Mr Reksodiputro said Indonesia was focused on securing a free-trade deal with Japan, its No. 1 trading partner, while Australia was busy negotiating agreement with China, Malaysia and the ASEAN bloc.

Textiles and clothing, and tough Australian quarantine regulations governing the importation of fresh food, would be among the contentious areas if negotiations were to proceed, Mr Reksodiputro said.

Australia might become more interested in Indonesia as its rate of economic growth, now at about 5 per cent a year, started to approach that of China, which is growing at almost double that pace.

"In the next five years Indonesia will go stronger in its reforms, I could see that Australia would be more attracted to Indonesia," he said.

Chris Manning, head of the Australian National University’s Indonesia project, said Indonesia’s limited policy and negotiating resources might be better spent on trying to achieve multilateral trade liberalisation, which promised greater economic benefits than bilateral deals.

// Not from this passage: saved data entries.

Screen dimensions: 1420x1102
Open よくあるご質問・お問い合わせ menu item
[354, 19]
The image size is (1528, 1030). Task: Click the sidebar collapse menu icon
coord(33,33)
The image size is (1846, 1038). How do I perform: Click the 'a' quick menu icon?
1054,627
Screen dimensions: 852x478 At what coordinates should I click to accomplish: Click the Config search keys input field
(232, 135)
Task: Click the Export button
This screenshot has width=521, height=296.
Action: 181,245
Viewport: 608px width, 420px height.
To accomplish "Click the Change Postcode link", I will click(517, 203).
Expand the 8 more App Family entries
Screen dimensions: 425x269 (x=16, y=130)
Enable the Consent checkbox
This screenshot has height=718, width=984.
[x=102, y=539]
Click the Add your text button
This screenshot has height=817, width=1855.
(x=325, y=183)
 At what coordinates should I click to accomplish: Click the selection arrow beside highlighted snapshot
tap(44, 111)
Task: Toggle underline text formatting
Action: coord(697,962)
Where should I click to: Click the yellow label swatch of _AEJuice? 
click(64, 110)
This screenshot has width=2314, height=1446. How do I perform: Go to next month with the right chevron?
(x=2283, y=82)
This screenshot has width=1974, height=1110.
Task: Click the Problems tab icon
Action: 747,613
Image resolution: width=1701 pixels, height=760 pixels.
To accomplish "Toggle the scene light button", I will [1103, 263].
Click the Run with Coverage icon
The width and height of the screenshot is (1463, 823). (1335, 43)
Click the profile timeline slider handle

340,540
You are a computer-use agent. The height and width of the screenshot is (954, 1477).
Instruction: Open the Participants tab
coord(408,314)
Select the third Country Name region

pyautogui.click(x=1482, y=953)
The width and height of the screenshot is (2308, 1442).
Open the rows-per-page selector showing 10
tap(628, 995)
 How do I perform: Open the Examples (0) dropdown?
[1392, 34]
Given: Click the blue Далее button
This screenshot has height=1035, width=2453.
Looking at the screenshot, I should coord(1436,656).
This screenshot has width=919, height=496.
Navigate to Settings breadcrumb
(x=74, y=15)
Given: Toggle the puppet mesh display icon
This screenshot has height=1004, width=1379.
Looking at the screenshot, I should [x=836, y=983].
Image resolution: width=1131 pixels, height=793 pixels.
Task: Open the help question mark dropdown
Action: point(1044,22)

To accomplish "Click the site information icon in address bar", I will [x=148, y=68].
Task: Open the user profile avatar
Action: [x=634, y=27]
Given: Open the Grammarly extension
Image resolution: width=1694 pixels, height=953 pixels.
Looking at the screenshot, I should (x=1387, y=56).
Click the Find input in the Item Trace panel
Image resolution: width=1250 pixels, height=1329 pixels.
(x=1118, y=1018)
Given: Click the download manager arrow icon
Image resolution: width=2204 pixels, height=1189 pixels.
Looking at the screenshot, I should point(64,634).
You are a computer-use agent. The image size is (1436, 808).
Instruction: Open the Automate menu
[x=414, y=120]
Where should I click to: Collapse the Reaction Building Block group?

"If you divert skilled resources and political attention away from the multilateral processes then there’s less chance of being successful there ... on the other hand, the US has already done it, it’s only got one eye on the multilateral system now," he said.

Dr Manning said Indonesian perceptions of Australia had changed since Australia’s involvement in the US-led invasion of Iraq, but the impact of this on the economic relationship was difficult to measure.